What you will do: Carry on the passage about capitalism, communism and communal life, starting right after its last sentence.

Document text:
##############################

I mentioned this last time in terms of social media — I doubt it will go away under communism, but chances are we will be encouraged to use it a lot differently than how we are at present — but we might apply this same logic to capitalist infrastructure as a whole. Whilst late capitalism, particularly in recent years, has tried to sell itself (dishonestly) as being about communities and our “big society” and pulling together, it is utterly unfit for purpose. It is as if it has heard the cries for communality that our species has been calling out for but, like a petulant child that doesn’t want to do its chores, it has decided to deliver on these demands in the absolute worst way possible, in the false belief that we’ll stop asking it to help us as a result of its performative ineptitude.

##############################

Raw data:
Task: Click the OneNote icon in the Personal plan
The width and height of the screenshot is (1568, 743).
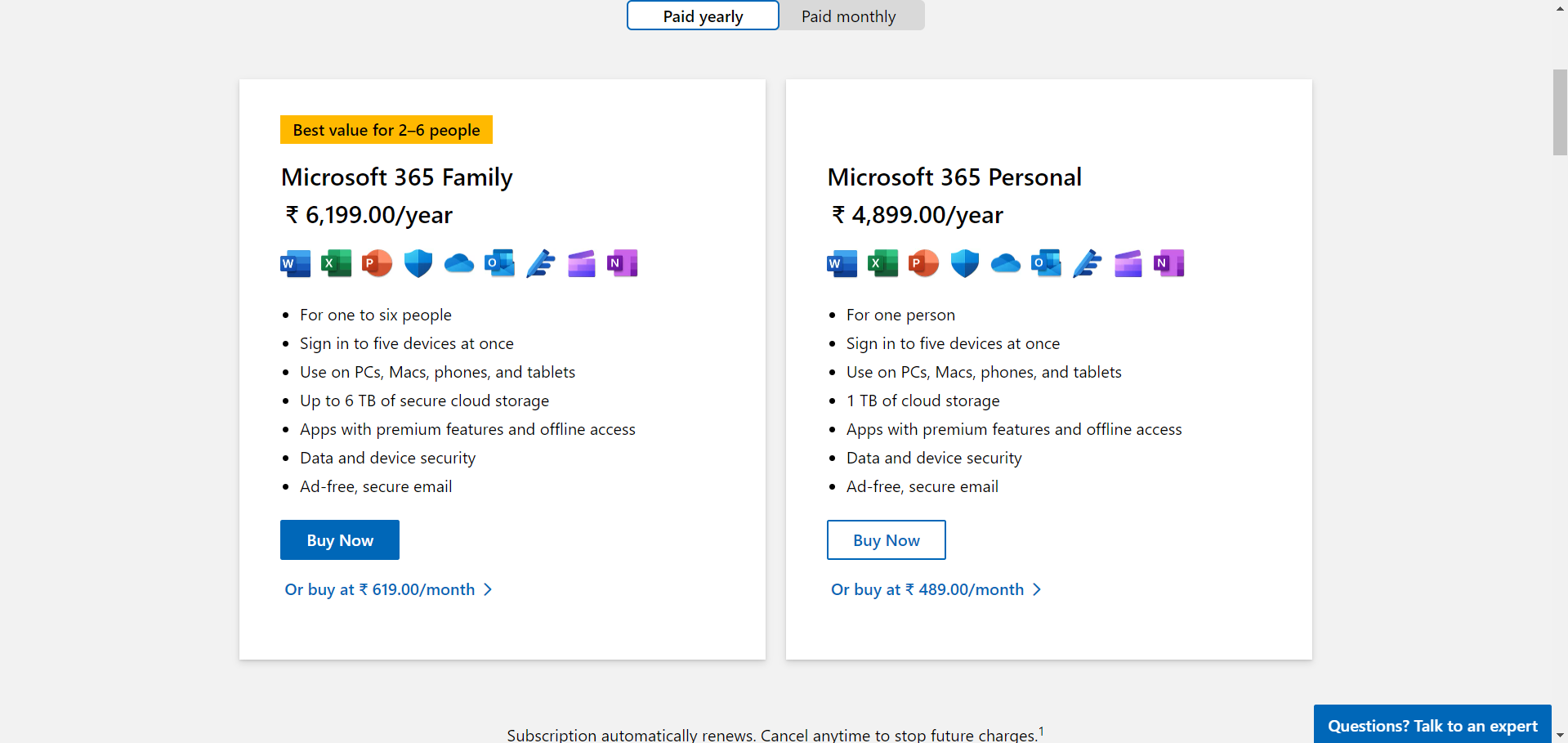Action: click(x=1169, y=263)
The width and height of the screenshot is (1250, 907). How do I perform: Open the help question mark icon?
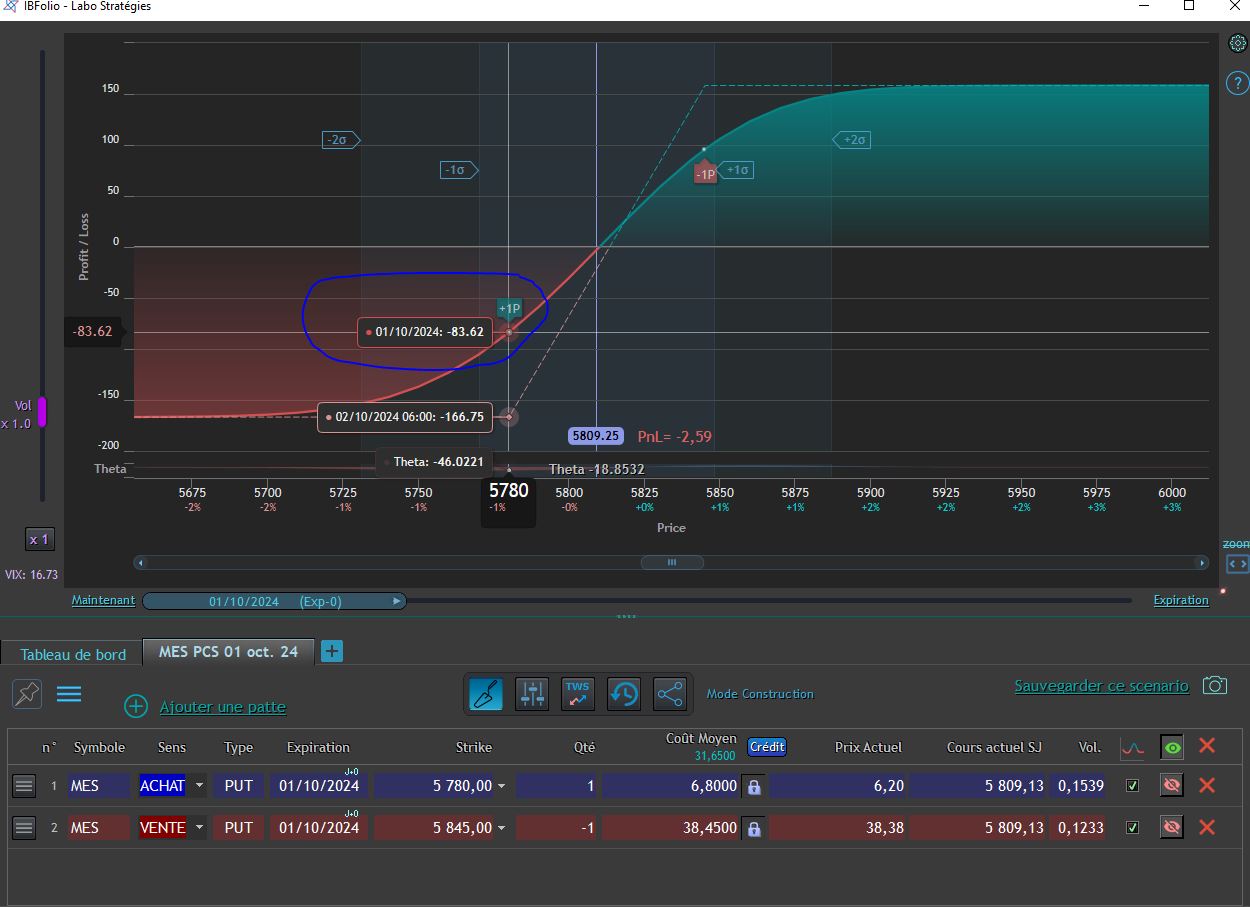coord(1237,83)
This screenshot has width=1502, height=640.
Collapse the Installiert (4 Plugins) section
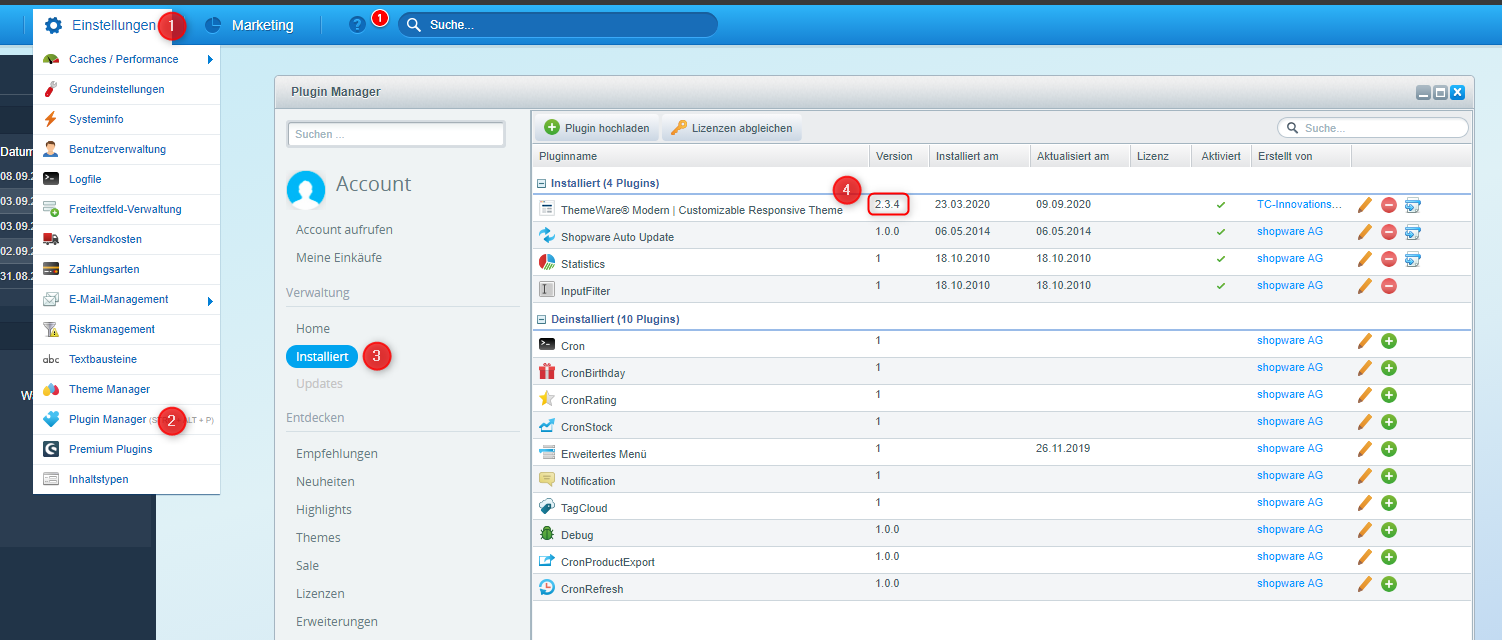[542, 183]
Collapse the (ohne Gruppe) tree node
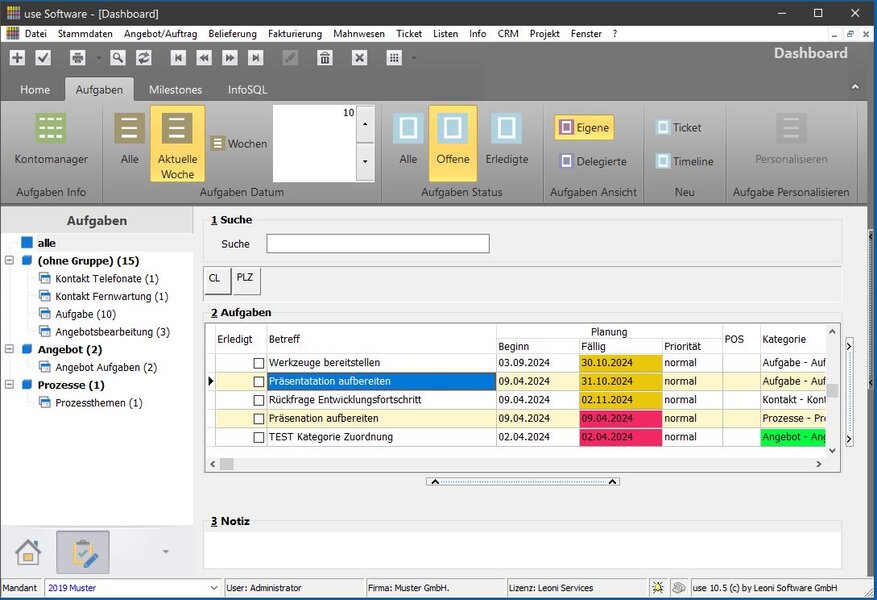 point(9,261)
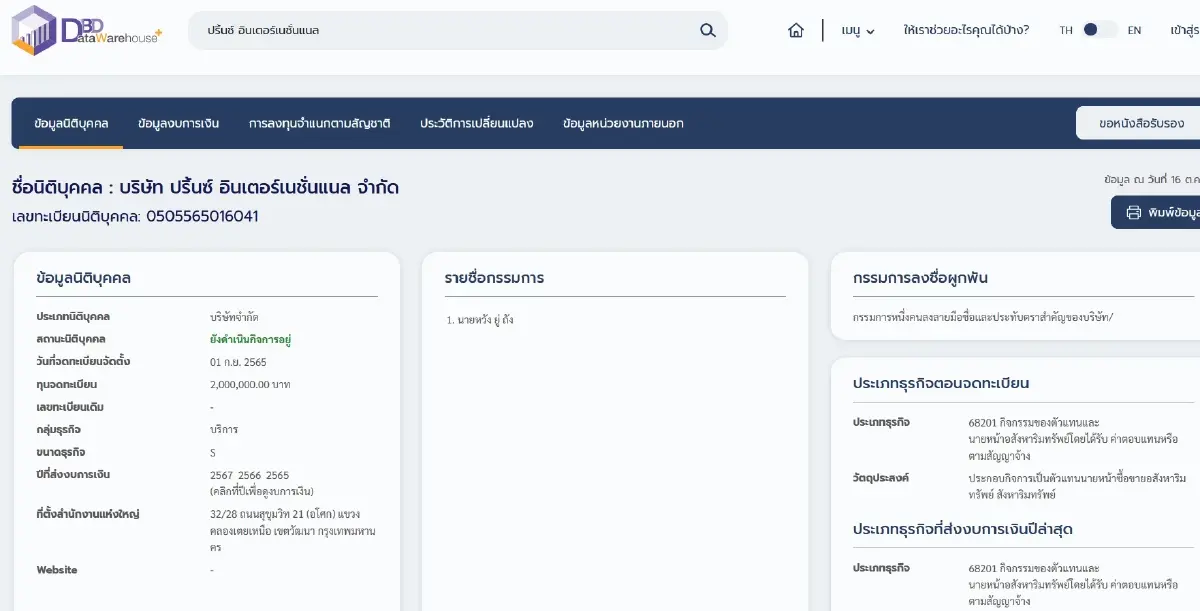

##############################

Result of the task:
Addressing this, Fisher rounds on a similar argument in the conclusion to his essay “Designer Communism”. Here, he returns once again to Sabsovich’s communalism:

If we adopt Sabsovich’s perspective for a moment, we can see late capitalism, with its shoddy ready meals, dreary franchise coffee bars, inadequate and expensive childcare arrangements, and disintegrating family units, as a blind and flailing attempt to attain what Sabsovich planned. In the spirit of Fredric Jameson’s startling suggestion that there are utopian possibilities to be found in something as super-capitalist as Wal-Mart, it’s possible to argue that, far from signalling the ultimate triumph of corporate capitalism, the success of something like Starbucks — which has proliferated through high streets and retail parks with all the implacability of a commercial super-virus — is testament to a thwarted desire for communism. It’s striking, in fact, how much the cliched attacks on Starbucks echo the caricatures of communism: both are condemned for their homogeneity, for their generic replicability. What if the desires that Starbucks caters for were nothing other than the desires for a public space that neoliberalism has dismantled at the level of ideology but which capitalism is now forced to reconstruct in a disavowed form? After all, what is sought out in Starbucks has little to do with capitalism or consumerism: the pleasures here are to do with the predictability and anonymity of standardised spaces. Many, in fact, go to Starbucks because of its public toilets — and it can’t be an accident that Starbucks has risen to popularity in the wake of the decline of public amenities under neoliberalism.

In conditions where the world is increasingly dominated by the same few multinational chains, it is hard to argue that capitalism is delivering the diversity or choice that it promises. But the poverty of experiences in such spaces actually make the task of revivifying public space seem like a surprisingly easy one. The very homogeneity of corporate chain space compels us to imagine a superior form of homogeneity: one designed for public enjoyment rather than corporate profit. Surely it is possible to envisage standardised spaces — public non-places — that are far better designed than the ones we currently endure? In any case, this is the project that designer communism must undertake.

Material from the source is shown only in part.